Astrophysical properties of static black holes embedded in a Dehnen type dark matter halo with the presence of quintessential field

TL;DR

This paper investigates how dark matter halos with a quintessential field influence the properties of Schwarzschild black holes, including horizons, shadows, lensing, and quasinormal modes, revealing significant effects of the dark sector on observable phenomena.

Contribution

It provides a detailed analysis of black holes embedded in a Dehnen-type dark matter halo with quintessence, highlighting the impact of dark sector parameters on horizons, shadows, lensing, and gravitational wave signatures.

Findings

Dark sector parameters increase the event horizon size.

Dark sector parameters enlarge the black hole shadow.

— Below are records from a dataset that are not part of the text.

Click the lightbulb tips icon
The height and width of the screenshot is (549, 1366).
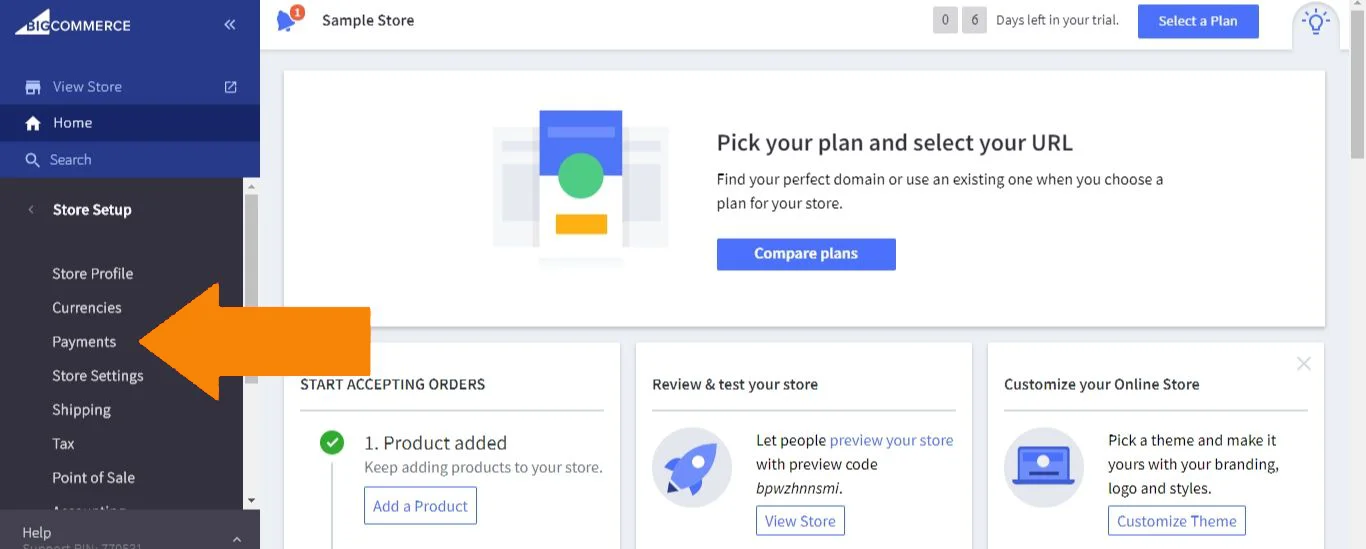click(x=1316, y=21)
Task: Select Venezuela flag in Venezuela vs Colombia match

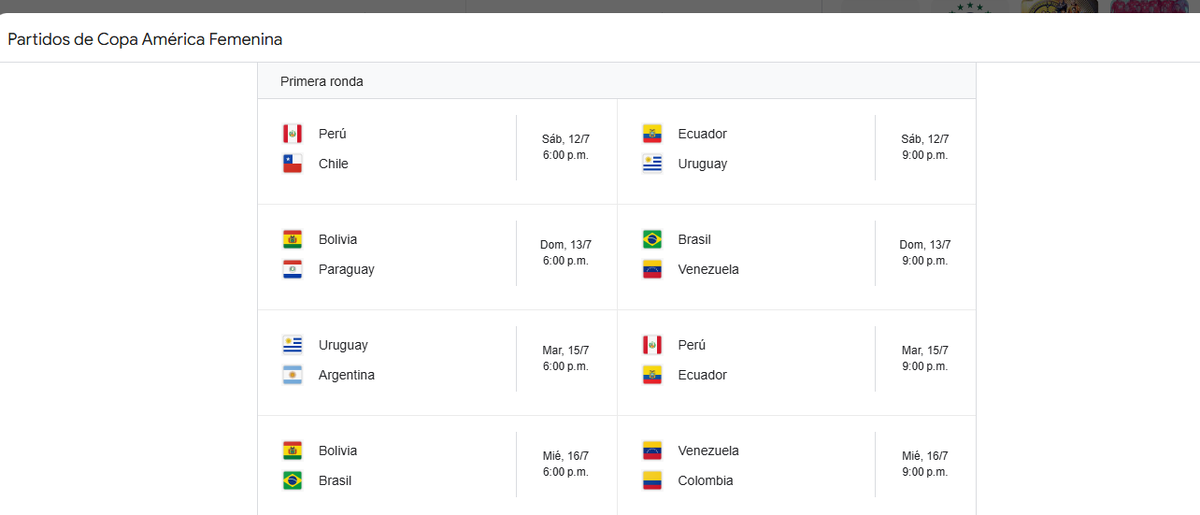Action: coord(652,451)
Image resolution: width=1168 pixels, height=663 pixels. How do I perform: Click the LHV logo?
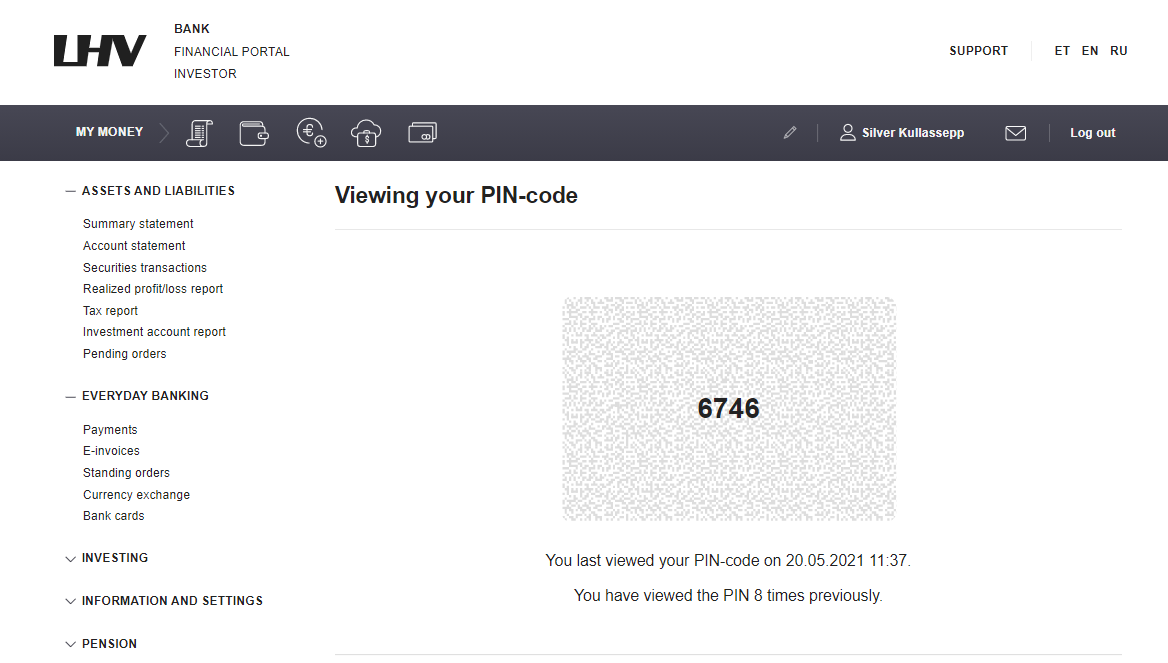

Dark sector reduces the frequency and decay rate of gravitational waves.

Abstract

From an astrophysical perspective, the composition of black holes (BHs), dark matter (DM), and dark energy can be an intriguing physical system. In this study, we consider Schwarzschild BHs embedded in a Dehnen-type DM halo exhibiting a quintessential field. This study examines the horizons, shadows, deflection angle, and quasinormal modes (QNMs) of the effective BH spacetime and how they are affected by the dark sector. The Schwarzschild BH embodied in a Dehnen-type DM halo exhibiting a quintessential field possesses two horizons: the event horizon and the cosmological horizon. We demonstrate that all dark sector parameters increase the event horizon while decreasing the cosmological horizon. We analyze the BH shadow and emphasize the impact of DM and quintessence parameters on them. We show that the dark sector casts larger shadows than a Schwarzschild BH in a vacuum. Further, we delve into the weak gravitational lensing deflection angle using the Gauss-Bonnet theorem (GBT). We then investigate QNMs using the 6th order WKB approach. To visually underscore the dark sector parameters, we present figures that illustrate the impact of varying the parameters of the Dehnen-type DM halo as well as quintessence. Our findings show that the gravitational waves emitted from BHs with a dark sector have a lower frequency and decay rate compared to those emitted from BHs in a vacuum.